■ Selected passage
——————
Osvaldo Golijov’s Last Round pays moving tribute to Golijov’s countryman Astor Piazzola, two sparring string quartets facing off with a bassist in the middle. The second movement’s “Muertes del Angel” closes with an elegiac fade, paying tribute to a great musician whose career was cruelly and unexpectedly ended by a stroke in 1990. We get two pieces by pianist and composer Olli Mustonen. Nonetto II is again scored for two quartets and bass, a four-movement symphony in miniature packing a huge amount into sixteen minutes. The work feels much bigger, the finale’s exultant closing bars suggesting Sibelius. Mustonen’s Apotheosis is a compact cello quartet composed in memory of Pablo Casals, the music alluding to Casals’ Catalan roots and his love of Bach. Imposing and deeply moving, it’s superbly performed.
Ainsley Hammill: Fable
Gaelic Scots singer and composer Ainsley Hammill’s Fable is a collection of folk songs and original material, six of the eleven tracks sung in Gaelic. Comparing the two languages side by side makes the English texts seem very prosaic; who wouldn’t rather hear Hammill sing “Cidh ‘n fidheall, far an fidheall” than “Fetch the fiddle, find the fiddle”? The traditional, non-English numbers are the ones I’ve returned to most often. “Beamer Puirt” races through four sea shanties in less than five minutes, each one faster than the last, the final song an exuberant rant about substandard porridge. Hammill’s whiplash delivery is impressive but she’s also convincing in the slower numbers. Try “Cumha an Eich-Uisige”, a lament from a shape-shifting water-horse pleading for his lost love to return.
——————
■ Data extracts
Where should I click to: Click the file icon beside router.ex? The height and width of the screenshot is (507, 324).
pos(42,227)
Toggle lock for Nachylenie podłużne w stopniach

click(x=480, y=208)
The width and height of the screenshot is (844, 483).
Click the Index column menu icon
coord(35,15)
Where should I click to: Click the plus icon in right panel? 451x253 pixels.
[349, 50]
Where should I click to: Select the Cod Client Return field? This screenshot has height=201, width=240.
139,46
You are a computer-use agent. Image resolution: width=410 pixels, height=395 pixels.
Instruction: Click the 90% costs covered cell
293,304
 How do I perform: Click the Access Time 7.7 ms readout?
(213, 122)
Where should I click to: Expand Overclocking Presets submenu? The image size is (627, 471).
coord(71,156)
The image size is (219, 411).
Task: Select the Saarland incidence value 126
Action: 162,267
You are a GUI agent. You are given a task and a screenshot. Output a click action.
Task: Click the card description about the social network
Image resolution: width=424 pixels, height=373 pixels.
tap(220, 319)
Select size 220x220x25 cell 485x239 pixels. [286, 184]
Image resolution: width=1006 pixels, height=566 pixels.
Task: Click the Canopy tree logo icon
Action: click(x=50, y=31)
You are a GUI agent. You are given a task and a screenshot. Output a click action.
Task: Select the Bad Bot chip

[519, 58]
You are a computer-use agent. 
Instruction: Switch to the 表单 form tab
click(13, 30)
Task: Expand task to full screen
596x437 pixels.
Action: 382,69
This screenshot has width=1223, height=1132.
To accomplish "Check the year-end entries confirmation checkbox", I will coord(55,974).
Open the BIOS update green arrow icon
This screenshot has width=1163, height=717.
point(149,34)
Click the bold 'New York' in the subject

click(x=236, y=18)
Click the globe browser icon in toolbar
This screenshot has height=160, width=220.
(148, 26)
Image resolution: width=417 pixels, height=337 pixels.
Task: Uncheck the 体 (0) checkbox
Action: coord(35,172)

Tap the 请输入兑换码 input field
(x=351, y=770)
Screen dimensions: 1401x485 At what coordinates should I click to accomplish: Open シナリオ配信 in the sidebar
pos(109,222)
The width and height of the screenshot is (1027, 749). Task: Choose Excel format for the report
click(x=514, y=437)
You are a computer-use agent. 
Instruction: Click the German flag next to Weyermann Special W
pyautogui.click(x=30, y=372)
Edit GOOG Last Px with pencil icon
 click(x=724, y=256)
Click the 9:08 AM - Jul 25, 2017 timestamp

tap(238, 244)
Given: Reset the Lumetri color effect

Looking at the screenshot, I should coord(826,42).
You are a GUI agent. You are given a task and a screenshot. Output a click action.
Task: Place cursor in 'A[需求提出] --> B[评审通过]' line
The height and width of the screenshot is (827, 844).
——————
Continue the music reviews from the end of the last sentence about Ainsley Hammill's Fable.

■ Reply
Hammill’s "Machir Bay" takes inspiration from the Islay landscape, and "The Angel's Share" compares the evaporation of whisky with finding peace in solitude ("Distil my fears up here where it's high and cold/Where nobody goes"). An idiomatic take on Burns' "What Can a Young Lassie" is an effective coda. The song arrangements are invariably idiomatic, the studio production rich and warm. My one tiny gripe is that texts and translations are in impossibly small type, and you may need a magnifying glass to read them. Recommended.